REQUIRED WORK:
[1] Answer these from the technical advantages passage on context categorization for mobile devices:
(a) What does the passage give as examples of a context categorization?
(b) Which kinds of context categorizations does it say cannot be determined or may be unreliable?
(c) What technical problem does its last sentence say exists?
[2] Pick up the technical advantages passage on context categorization for mobile devices after its final sentence and carry it forward.

DOCUMENT EXCERPT:
┌──
III. Technical Advantages

Various embodiments provide technical solutions to the technical problems of determining and/or estimating a context categorization for a mobile device 20 in scenarios where GNSS- and/or IMU-based context categorizations cannot be determined or may be unreliable. In particular, in various scenarios a mobile device may be configured to perform various functions based on a context categorization (e.g., at least one motion state, such as a user motion state and/or vehicle motion state, and a vehicle type) or based on a result (e.g., a position estimate, an indication of whether/what crowd-sourced information/data the mobile device 20 should capture and provide, and/or the like) of a crowd-sourcing or positioning process that uses the context categorization as input. However, such functionality of the mobile device requires that a context categorization be able to be determined and/or estimated reliably under a wide variety of conditions and circumstances (e.g., even when GNSS- and/or IMU-based context categorizations cannot be determined or are not reliable). Thus, a technical problem regarding how to reliably determine and/or estimate a context categorization for a mobile device under a wide variety of conditions and circumstances exist.
└──
DATA ENTRIES:
┌──
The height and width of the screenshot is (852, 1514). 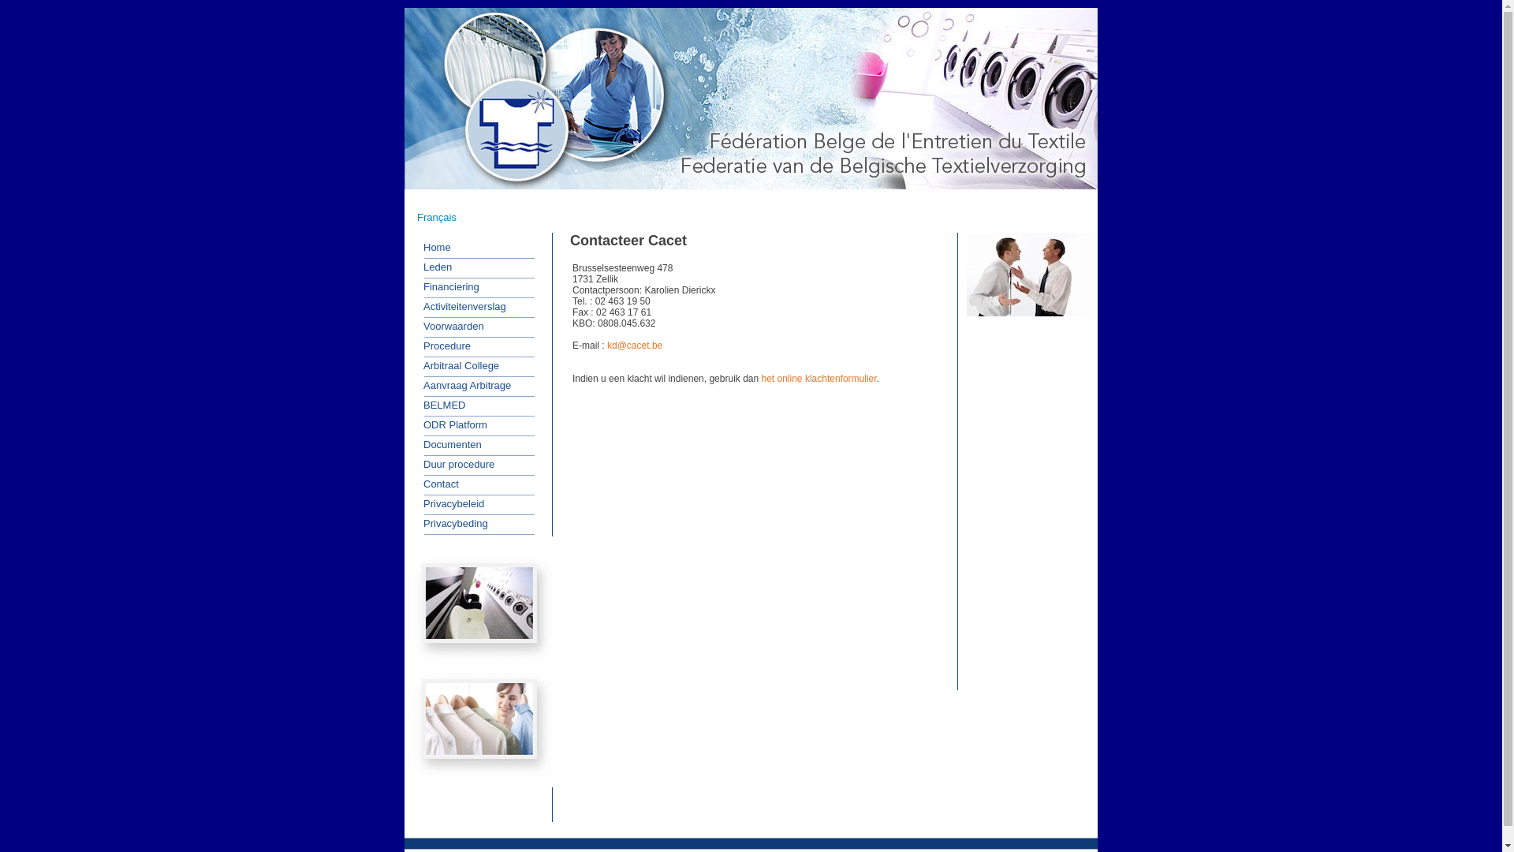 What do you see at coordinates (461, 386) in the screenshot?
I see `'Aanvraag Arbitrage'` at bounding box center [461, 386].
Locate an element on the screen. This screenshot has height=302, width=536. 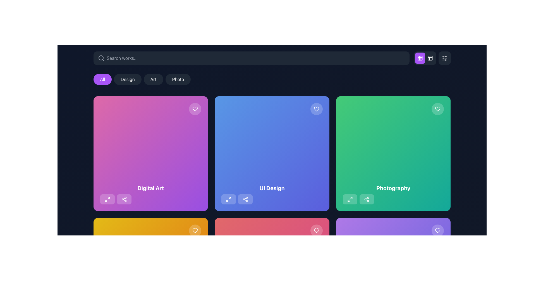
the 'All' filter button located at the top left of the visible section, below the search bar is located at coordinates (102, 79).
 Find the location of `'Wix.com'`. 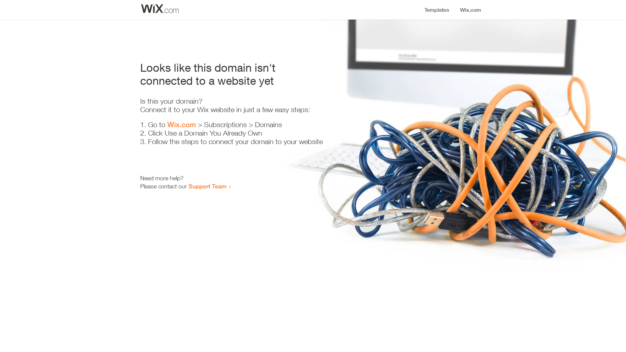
└──
┌──
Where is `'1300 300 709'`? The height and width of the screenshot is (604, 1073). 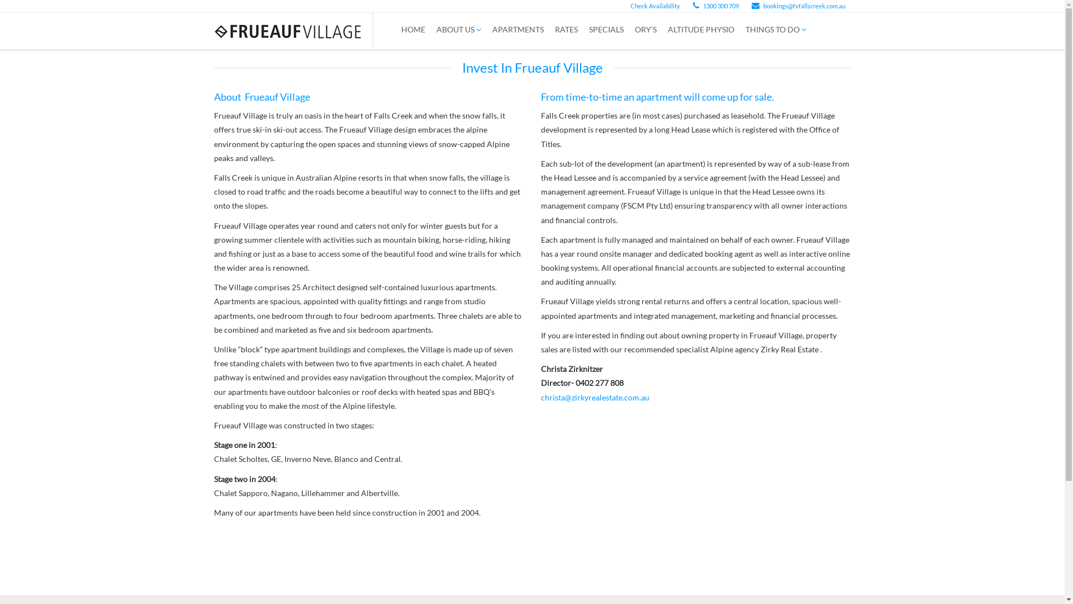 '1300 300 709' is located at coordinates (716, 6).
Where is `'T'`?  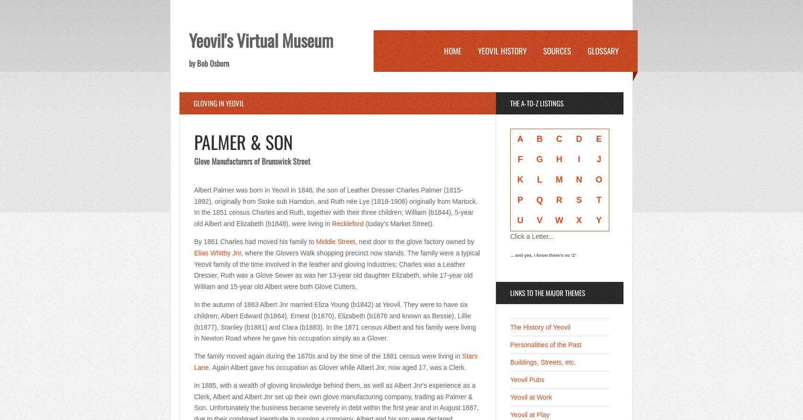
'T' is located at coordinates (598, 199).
└──
ANSWERS FOR THE TASKS:
[1]
(a) At least one motion state, such as a user motion state and/or vehicle motion state, and a vehicle type.
(b) GNSS- and/or IMU-based context categorizations.
(c) How to reliably determine and/or estimate a context categorization for a mobile device under a wide variety of conditions and circumstances.

[2]
Various embodiments described herein provide a technical solution to these technical problems. In particular, an audio sample that captures sounds and/or noises in the environment about the mobile device are analyzed, processed, and/or transformed by a classification engine into a determined and/or estimated context categorization for the mobile device. The classification engine is executed locally on the mobile device in various embodiments to enable determination and/or estimation of a context categorization without latency and without use of network bandwidth. The classification is executed by a remote server and/or cloud-based computing asset in various embodiments to reduce the processing load performed by the mobile device. Notably, various embodiments enable the determination and/or estimation of the context categorization under circumstances and/or conditions when GNSS- and/or IMU-based context categorizations cannot be determined or are not reliable.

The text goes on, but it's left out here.